East Lansing Human Rights Commission Says Records Fee Hampers Police Brutality Investigation
The East Lansing Human Rights Commission has hit a roadblock investigating police officers involved in an August incident where two men were pepper-sprayed by police, as the city has requested almost $900 to fulfill a records request that commissioners say is vital to the investigation.
The investigation stems from an Aug. 24 incident where an ELPD officer deployed pepper spray on two young Black men downtown. ELPD initially justified officers’ actions in a press release that named the two men and said they were charged with crimes related to fighting. However, the attorney for the men later released footage of the incident that painted a much different picture. Charges against the men were dropped and the incident is now subject of a lawsuit filed in federal court.
The commission is concerned about the actions of two officers, Officer Andrew Lyon for deploying the pepper spray and Officer Jacey Kingsbury for her demeanor during the arrest, including using explicit language. The commission filed a Freedom of Information Act, or FOIA, request to review these officers’ actions in other interactions around the same time period, and to try to determine if they’ve displayed a pattern of racial bias.
The commission requested a list of training Lyon and Kingsbury completed, in addition to body camera footage, arrest records, police reports, and demographic data of individual encounters during Friday, Saturday and Sunday nights for seven weeks in August and September.

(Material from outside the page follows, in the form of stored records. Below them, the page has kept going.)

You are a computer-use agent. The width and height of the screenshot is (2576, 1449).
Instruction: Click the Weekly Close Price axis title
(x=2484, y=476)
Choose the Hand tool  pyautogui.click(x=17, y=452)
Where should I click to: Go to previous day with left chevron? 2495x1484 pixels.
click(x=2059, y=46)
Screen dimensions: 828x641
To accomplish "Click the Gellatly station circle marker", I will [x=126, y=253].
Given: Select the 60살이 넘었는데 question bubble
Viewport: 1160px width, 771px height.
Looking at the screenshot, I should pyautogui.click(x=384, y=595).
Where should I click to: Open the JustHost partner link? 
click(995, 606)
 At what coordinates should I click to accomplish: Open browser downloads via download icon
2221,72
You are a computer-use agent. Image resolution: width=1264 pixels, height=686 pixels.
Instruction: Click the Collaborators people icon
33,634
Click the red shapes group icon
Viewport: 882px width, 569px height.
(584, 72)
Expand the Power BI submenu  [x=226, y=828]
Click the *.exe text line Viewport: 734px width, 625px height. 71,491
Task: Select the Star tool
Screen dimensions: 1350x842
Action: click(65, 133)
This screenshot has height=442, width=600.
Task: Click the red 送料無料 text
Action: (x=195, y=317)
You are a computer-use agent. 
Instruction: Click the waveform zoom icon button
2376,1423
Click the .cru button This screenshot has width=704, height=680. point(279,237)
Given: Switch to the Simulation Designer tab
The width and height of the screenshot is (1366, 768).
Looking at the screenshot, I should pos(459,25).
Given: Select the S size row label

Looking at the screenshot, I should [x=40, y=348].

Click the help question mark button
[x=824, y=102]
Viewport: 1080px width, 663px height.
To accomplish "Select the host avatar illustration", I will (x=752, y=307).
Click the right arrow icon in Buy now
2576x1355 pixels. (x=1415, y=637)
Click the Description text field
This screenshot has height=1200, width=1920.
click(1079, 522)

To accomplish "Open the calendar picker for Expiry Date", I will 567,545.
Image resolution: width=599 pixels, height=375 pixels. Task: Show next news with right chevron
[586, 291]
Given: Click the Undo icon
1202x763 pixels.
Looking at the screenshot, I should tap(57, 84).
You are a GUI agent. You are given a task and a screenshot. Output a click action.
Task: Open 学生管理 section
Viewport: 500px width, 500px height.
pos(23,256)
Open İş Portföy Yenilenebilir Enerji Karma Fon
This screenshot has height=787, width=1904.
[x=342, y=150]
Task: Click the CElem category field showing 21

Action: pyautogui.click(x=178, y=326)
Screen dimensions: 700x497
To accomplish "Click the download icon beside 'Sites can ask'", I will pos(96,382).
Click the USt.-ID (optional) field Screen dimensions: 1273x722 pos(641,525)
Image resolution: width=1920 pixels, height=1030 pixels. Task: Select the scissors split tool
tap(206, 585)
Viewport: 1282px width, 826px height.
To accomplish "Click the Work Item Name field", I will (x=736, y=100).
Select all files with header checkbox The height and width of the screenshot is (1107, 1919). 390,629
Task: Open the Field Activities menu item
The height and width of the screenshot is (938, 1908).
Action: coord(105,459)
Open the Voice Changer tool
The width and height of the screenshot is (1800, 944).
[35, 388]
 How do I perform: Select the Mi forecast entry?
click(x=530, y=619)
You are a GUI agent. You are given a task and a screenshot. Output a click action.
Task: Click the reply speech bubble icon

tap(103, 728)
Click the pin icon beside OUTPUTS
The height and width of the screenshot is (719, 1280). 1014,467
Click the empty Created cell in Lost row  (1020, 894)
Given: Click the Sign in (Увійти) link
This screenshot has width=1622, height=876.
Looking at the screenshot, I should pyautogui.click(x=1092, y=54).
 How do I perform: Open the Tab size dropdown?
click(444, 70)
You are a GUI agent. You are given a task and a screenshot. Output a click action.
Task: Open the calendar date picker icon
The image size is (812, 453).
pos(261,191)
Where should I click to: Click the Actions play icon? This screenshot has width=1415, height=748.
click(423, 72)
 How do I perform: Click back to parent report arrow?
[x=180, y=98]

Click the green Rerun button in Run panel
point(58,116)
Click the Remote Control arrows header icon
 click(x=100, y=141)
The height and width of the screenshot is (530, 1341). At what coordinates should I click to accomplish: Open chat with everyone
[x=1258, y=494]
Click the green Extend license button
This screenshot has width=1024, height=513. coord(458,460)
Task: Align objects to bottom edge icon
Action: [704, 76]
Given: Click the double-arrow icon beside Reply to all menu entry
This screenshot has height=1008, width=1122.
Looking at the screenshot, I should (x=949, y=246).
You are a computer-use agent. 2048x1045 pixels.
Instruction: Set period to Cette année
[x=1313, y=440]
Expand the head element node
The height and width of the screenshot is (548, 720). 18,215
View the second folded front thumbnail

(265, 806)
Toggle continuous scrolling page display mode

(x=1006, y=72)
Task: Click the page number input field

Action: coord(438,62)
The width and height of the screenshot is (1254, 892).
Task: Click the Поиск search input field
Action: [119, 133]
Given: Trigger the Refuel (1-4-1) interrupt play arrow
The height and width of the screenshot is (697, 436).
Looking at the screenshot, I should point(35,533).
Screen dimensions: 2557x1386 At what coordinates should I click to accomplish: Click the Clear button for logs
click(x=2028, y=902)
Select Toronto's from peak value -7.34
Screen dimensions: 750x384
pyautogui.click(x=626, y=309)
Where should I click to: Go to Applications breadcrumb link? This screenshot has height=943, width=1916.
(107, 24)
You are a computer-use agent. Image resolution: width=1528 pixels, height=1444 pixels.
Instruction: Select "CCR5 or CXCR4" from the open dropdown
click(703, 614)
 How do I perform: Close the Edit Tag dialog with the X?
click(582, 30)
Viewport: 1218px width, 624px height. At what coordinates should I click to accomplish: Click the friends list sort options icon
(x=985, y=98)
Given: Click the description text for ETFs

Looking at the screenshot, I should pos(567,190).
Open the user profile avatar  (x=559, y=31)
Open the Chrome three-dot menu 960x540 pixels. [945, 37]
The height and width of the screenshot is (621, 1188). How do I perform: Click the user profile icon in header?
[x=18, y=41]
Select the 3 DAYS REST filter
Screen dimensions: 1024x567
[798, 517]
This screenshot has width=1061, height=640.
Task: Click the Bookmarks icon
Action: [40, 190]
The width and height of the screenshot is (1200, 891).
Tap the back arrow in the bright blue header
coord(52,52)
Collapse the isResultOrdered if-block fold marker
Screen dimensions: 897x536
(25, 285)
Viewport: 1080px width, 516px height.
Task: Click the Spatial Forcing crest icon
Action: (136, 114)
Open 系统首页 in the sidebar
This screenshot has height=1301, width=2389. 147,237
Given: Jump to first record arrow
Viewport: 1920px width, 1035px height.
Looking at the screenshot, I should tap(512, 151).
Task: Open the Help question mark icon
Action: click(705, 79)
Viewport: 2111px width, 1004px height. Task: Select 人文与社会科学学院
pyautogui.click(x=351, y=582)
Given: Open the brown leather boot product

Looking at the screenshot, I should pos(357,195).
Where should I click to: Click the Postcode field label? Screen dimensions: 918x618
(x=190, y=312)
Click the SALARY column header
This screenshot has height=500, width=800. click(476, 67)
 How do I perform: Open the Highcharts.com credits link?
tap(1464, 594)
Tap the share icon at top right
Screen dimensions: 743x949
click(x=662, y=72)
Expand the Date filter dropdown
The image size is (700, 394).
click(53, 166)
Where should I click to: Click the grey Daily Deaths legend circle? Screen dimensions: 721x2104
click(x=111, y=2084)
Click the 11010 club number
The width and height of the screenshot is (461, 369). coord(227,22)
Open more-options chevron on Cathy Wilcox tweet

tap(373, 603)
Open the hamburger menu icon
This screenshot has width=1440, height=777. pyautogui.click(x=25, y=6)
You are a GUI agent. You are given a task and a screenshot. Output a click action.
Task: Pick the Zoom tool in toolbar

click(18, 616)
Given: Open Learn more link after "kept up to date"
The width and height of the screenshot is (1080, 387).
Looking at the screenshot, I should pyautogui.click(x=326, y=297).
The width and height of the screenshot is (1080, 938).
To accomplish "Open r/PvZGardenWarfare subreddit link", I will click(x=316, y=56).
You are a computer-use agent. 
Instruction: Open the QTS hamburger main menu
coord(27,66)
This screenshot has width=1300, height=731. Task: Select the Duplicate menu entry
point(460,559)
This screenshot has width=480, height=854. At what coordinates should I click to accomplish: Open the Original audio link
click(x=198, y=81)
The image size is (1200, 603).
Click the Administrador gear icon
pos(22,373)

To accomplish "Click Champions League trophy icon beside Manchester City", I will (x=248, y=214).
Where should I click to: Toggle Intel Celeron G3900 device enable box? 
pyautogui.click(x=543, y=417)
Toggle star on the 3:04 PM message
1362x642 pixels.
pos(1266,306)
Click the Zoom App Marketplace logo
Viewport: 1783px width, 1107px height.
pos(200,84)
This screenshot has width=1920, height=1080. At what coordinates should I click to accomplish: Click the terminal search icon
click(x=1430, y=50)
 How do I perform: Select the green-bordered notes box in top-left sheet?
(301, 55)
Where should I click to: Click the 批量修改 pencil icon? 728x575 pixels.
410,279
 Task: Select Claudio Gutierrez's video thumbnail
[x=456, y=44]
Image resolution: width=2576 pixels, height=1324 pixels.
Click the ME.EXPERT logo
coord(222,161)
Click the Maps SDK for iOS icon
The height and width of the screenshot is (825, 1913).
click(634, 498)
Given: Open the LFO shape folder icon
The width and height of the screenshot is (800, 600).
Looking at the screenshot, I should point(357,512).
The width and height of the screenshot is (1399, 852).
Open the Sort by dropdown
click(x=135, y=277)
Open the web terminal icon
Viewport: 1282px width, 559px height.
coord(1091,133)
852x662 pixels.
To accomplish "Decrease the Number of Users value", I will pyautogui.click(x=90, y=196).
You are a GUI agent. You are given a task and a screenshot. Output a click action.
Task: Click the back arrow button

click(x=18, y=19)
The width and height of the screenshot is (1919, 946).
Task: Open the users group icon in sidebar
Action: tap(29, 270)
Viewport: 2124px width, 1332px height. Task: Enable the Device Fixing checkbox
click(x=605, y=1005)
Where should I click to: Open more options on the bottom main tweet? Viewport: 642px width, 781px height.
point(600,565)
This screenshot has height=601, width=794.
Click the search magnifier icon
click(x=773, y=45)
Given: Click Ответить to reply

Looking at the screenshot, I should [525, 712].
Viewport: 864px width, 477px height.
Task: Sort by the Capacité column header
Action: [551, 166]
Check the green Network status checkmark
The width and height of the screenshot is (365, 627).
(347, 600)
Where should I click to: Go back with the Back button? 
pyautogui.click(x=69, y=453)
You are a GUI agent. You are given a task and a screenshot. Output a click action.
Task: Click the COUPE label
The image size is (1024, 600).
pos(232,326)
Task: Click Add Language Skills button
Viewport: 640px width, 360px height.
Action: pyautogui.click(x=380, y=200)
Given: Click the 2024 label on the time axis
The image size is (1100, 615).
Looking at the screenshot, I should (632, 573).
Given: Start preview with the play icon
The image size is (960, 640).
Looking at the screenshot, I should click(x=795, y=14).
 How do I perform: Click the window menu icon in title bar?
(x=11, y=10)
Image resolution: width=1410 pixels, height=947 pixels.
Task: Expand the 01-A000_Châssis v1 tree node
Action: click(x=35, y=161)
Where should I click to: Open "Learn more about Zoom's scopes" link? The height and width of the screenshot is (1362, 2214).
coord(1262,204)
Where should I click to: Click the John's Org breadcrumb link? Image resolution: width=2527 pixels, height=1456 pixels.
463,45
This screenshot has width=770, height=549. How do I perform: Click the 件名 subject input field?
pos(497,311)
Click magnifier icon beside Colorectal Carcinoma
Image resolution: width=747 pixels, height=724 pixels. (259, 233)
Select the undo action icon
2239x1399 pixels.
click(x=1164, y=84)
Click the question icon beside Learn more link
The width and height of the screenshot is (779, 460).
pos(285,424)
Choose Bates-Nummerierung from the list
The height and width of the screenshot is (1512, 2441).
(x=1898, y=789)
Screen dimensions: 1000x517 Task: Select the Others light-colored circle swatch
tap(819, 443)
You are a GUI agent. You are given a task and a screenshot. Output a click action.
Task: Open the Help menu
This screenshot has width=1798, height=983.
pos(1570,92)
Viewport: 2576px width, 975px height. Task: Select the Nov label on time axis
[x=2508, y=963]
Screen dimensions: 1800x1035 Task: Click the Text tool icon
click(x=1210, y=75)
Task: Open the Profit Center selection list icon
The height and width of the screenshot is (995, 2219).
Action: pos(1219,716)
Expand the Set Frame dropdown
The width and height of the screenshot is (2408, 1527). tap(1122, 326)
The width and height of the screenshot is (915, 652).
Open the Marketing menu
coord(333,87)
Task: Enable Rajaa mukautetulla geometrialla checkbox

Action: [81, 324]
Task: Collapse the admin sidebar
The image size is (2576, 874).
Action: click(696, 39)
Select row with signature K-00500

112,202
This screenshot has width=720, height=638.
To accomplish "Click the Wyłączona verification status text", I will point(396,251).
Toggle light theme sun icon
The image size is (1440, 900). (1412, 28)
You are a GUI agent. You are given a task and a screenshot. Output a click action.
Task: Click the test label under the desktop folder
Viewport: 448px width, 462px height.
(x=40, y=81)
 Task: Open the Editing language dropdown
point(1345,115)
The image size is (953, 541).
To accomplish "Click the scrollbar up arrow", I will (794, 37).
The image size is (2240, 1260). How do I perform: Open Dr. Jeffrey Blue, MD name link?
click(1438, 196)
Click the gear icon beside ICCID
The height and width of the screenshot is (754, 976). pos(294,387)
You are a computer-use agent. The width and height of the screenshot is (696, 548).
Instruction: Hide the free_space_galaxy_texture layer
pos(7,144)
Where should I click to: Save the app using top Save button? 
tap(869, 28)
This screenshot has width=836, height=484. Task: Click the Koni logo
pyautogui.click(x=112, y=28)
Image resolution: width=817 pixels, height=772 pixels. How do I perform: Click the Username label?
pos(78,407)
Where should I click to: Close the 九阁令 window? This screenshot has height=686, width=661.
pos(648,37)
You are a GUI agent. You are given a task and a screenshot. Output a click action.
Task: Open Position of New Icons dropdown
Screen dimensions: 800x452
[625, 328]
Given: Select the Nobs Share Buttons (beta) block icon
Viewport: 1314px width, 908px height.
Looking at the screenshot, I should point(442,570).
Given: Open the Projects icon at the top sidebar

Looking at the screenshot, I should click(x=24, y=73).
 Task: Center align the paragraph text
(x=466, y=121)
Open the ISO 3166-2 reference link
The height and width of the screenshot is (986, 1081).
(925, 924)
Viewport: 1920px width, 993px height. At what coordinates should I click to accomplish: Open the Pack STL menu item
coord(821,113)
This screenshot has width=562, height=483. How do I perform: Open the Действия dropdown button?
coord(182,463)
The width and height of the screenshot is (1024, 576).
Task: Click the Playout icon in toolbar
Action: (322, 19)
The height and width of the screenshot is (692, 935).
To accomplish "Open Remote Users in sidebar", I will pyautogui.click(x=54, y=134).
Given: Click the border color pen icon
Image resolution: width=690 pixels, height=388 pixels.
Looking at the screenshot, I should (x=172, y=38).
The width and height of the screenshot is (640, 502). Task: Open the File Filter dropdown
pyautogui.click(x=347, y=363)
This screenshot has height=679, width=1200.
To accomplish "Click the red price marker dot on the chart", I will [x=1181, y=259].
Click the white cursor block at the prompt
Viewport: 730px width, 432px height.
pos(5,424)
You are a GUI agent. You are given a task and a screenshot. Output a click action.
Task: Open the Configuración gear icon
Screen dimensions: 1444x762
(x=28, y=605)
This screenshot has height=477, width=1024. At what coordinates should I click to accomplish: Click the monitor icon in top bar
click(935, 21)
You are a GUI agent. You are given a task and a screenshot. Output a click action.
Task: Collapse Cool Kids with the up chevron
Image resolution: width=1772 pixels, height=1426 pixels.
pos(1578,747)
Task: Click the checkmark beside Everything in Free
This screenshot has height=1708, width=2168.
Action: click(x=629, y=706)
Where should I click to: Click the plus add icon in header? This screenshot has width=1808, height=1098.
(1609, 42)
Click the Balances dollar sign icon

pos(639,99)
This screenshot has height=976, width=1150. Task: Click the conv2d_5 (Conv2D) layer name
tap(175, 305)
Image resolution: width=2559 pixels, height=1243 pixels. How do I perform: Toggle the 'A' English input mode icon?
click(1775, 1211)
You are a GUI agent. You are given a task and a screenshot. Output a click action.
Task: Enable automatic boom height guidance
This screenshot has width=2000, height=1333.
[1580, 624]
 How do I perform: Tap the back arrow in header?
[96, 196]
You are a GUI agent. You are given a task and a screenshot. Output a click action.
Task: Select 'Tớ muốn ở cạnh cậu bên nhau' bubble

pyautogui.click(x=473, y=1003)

While the training documents were provided at no cost, the commission must pay $887.27 for the rest of the documents and footage. Under Michigan FOIA statute, public bodies may assess a fee for the amount of time it takes to retrieve and redact records.
In a text message to East Lansing Info, Commissioner Karen Hoene said the commission has never had to file a FOIA request because it never had a complaint it investigated against any city department since she joined the commission in 2019.
“[Since] I’ve been on the commission, we’ve had a working relationship with council,” Hoene said at Monday’s commission meeting. “If we have wanted funding to do things, they’d given it to us, but that doesn’t seem to be the case now. They want to charge us that kind of money, and we don’t have that kind of money.”
The commission is adamant about receiving this information to establish if there is a pattern of disparate treatment in how the officers treat white versus non-white individuals.
“I think allowing us to actually show this treatment would be the proof we need to actually build a good case,” Commissioner Joshua Hewitt said. “Anybody can pretty much say ‘they were bad officers, treated them [two men] poorly, but it has nothing to do with race,’ and we don’t want them to get off by just saying that.”
The commission believes the fee should be waived since it is a branch of the city, but Hewitt shared that before the meeting, City Attorney Carlito Young told him there’s nothing in the ordinance that states there’s an automatic waiver of the fee, so the city is not not waiving it.
The mayor has the authority to reduce or waive FOIA fees in cases when the requester believes the cost is too high. Despite Young’s response, the commission plans to send an appeal letter to Mayor Erik Altmann.
Commissioners urged council liaison Mayor Pro Tem Chuck Grigsby to advocate that the fees be eliminated.
“Is that something you can support us on … waive the fee so we can get the documentation needed to fulfill the investigation?” asked Vice Chair Tina Farhat.
“I can certainly talk to him about how important it is for you guys,” Grigsby said.